Local mode and SQL backends
With registry=LOCAL (the default), BatchClient uses the bundled engine and SQLite persistence. Execution is limited to Backend.DUCKDB in this release. To run transpiled SQL on Trino, BigQuery, or DataFusion, set set_default("registry", Registry.MANAGED), pass a project access_token, and provide a sql_executor that matches your chosen Backend.
Backend setup
Each backend needs a sql_executor function that takes a SQL string and returns a Pandas DataFrame. Here are ready-to-use examples for each supported backend.
DuckDB
from featuremesh import BatchClient, Backend, Registry, set_default
import duckdb
set_default("registry", Registry.MANAGED) # backend setup examples use managed mode
# Option 1: Using a persistent connection
_duckdb_conn = None
def get_duckdb_conn(storage_path: str = ":memory:"):
"""Get or create a DuckDB connection."""
global _duckdb_conn
if _duckdb_conn is None:
_duckdb_conn = duckdb.connect(storage_path)
return _duckdb_conn
def query_duckdb(sql: str, storage_path: str = ":memory:"):
"""Execute SQL query and return results as DataFrame."""

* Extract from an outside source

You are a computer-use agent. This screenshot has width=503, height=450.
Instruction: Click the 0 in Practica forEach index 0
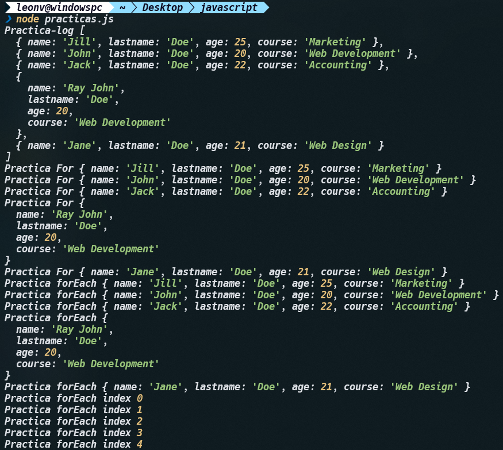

conn = get_duckdb_conn(storage_path)
result = conn.sql(sql)
return result.df()
client = BatchClient(
access_token=__YOUR_ACCESS_TOKEN__,
backend=Backend.DUCKDB,
sql_executor=query_duckdb
)
# Option 2: Simple in-memory executor
def simple_duckdb_executor(sql: str):
return duckdb.sql(sql).df()
client = BatchClient(
access_token=__YOUR_ACCESS_TOKEN__,
backend=Backend.DUCKDB,
sql_executor=simple_duckdb_executor
) Trino
from featuremesh import BatchClient, Backend
import pandas as pd
import trino.dbapi
def query_trino(sql: str):
"""Execute SQL query on Trino and return results as DataFrame."""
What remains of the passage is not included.